## [Task statement]
Write the entries out exactly, with the final line being the one containing "Task: Click the black".

## [Dataset extract]
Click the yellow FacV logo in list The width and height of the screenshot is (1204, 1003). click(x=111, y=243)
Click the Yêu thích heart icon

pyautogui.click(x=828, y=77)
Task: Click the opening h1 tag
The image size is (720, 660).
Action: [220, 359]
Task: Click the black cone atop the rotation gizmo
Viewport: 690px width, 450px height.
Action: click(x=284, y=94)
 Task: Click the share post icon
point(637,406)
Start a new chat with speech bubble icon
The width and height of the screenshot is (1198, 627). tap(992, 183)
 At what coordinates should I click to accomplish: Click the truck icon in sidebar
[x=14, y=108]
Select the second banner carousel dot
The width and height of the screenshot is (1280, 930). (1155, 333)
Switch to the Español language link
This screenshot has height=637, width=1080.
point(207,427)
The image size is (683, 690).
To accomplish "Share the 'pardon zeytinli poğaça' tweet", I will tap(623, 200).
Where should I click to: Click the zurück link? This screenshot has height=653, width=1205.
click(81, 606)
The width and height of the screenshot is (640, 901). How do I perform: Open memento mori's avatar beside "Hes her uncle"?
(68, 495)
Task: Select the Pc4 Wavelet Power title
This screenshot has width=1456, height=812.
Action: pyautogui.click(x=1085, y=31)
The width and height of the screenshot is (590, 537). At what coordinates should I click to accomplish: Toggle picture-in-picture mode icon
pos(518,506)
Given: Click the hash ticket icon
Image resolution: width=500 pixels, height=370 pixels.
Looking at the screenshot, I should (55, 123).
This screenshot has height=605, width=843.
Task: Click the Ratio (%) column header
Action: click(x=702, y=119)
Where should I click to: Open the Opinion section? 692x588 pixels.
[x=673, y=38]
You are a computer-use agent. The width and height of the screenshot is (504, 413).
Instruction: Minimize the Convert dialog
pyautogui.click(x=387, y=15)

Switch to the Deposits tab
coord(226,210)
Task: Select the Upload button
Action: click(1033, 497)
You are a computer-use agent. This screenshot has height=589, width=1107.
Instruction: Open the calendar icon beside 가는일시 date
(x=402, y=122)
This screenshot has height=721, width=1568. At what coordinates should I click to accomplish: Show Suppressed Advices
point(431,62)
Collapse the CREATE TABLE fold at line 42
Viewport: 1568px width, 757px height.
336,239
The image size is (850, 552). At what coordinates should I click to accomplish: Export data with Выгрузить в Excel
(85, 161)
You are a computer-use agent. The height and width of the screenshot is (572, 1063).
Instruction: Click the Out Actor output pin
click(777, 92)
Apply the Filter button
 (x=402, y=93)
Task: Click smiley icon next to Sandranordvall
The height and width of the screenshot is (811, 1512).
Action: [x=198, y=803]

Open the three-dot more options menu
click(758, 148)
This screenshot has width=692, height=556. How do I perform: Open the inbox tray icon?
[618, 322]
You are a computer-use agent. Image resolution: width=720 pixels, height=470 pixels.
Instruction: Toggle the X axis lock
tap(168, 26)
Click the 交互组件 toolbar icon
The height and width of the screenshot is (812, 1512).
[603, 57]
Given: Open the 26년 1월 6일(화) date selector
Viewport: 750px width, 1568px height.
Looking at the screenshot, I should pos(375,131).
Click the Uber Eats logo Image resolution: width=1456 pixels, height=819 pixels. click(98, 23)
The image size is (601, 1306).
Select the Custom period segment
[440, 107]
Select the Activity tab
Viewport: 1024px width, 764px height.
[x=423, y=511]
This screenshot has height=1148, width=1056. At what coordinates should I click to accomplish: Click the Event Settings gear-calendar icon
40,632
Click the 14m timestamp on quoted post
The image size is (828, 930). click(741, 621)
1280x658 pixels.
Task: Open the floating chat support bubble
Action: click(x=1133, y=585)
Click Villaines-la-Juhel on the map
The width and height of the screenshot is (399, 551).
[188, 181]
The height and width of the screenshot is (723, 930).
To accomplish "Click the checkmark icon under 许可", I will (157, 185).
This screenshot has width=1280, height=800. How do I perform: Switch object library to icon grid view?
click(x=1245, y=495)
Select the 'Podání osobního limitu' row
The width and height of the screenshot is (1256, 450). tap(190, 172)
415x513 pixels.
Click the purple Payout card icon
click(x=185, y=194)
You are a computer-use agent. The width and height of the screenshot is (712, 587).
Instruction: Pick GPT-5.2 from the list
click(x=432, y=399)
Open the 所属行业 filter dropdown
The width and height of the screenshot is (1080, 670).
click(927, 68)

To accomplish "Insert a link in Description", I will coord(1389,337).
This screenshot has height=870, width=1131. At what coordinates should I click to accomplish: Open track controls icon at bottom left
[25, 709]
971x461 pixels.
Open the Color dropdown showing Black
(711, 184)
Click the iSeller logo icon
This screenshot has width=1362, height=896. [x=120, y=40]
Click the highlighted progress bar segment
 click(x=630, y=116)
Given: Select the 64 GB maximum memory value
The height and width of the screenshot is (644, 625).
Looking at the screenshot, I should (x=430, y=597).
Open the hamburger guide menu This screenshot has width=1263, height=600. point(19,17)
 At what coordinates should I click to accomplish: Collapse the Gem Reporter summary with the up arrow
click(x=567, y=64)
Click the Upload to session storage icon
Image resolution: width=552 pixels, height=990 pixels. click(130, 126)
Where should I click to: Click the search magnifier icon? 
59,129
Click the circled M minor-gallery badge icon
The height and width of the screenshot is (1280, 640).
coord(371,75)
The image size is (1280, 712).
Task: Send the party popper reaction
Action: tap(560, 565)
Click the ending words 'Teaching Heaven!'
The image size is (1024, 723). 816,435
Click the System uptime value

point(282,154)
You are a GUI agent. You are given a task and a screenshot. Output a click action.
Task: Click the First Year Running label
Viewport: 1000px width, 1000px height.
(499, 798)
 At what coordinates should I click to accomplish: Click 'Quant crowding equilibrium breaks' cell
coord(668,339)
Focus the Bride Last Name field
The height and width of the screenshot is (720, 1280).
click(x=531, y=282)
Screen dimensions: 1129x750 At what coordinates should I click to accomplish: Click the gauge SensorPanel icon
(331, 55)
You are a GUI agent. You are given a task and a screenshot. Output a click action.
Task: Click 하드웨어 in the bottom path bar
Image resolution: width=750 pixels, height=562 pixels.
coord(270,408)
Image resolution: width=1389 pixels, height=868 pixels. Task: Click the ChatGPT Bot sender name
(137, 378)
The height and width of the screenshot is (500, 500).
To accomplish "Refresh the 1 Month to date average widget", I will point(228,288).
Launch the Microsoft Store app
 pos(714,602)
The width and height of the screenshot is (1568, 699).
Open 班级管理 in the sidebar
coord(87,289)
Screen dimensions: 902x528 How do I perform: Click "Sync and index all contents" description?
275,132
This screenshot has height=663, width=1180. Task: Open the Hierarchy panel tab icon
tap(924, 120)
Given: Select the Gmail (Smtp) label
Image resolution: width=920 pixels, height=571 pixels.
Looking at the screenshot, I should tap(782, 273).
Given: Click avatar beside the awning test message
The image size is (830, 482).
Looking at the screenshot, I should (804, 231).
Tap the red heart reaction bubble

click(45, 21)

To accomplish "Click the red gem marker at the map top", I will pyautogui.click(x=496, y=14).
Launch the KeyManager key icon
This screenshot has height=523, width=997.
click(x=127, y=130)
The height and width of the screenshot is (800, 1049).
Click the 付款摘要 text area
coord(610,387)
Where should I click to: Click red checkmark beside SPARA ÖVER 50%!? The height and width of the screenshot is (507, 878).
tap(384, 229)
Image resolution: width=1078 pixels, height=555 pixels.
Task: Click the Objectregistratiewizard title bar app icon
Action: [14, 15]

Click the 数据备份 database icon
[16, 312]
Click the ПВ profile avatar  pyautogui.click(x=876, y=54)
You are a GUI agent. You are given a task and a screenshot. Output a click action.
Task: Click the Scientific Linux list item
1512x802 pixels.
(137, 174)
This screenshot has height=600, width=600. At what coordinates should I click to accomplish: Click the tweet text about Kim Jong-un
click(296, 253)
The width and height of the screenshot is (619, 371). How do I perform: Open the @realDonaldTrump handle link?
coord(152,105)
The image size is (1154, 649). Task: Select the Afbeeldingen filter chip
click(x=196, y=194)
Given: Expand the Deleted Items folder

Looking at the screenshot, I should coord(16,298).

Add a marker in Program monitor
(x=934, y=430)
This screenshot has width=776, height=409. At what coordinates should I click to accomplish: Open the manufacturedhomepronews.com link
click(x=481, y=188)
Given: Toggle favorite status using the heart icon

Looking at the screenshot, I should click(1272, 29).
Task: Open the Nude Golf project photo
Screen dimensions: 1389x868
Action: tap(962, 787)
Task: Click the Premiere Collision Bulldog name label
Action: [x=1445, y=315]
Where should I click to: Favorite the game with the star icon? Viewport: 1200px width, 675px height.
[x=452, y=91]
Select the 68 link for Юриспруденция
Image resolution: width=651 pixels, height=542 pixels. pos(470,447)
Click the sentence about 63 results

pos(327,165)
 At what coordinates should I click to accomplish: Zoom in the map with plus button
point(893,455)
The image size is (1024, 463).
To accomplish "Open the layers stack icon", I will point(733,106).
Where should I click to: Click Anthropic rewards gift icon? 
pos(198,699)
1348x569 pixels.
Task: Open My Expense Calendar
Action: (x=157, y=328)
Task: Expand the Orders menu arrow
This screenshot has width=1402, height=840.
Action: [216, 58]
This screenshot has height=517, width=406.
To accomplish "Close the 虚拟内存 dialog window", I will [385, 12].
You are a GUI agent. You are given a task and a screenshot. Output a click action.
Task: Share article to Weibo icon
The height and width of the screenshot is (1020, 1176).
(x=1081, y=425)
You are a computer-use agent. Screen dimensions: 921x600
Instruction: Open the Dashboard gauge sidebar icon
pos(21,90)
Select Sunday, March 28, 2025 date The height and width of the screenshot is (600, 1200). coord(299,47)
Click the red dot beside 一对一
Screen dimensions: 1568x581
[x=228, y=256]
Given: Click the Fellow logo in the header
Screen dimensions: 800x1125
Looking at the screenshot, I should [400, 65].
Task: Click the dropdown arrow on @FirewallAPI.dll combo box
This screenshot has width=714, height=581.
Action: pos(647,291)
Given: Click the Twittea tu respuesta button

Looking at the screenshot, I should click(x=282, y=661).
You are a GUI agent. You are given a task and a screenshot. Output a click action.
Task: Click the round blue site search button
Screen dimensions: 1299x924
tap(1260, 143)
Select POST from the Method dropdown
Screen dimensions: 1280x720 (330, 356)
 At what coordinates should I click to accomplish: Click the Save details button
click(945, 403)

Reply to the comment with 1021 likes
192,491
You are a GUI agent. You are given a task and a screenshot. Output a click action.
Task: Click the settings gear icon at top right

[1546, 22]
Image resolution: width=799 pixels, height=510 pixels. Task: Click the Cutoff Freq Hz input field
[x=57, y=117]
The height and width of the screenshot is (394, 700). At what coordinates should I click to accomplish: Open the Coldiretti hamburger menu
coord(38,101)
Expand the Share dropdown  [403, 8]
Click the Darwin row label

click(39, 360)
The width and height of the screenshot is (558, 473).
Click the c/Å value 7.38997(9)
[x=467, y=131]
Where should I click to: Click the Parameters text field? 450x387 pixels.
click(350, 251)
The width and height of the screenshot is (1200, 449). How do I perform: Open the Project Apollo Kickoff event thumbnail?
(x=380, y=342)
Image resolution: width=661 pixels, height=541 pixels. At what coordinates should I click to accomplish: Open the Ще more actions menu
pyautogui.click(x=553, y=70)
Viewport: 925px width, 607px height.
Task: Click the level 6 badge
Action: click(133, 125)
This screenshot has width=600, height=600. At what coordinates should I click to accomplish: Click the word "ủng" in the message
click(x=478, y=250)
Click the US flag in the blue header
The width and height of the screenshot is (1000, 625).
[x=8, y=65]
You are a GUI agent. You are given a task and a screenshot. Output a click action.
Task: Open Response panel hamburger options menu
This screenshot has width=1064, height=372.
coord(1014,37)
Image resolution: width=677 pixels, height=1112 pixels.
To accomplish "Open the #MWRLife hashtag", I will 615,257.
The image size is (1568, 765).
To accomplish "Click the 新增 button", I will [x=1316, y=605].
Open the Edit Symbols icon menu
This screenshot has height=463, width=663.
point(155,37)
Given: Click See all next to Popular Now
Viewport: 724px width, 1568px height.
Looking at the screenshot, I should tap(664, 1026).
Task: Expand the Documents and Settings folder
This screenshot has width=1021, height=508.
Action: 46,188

## [Task answer]
Click the yellow FacV logo in list The width and height of the screenshot is (1204, 1003). click(x=111, y=243)
Click the Yêu thích heart icon

pyautogui.click(x=828, y=77)
Task: Click the opening h1 tag
The image size is (720, 660).
Action: [220, 359]
Task: Click the black cone atop the rotation gizmo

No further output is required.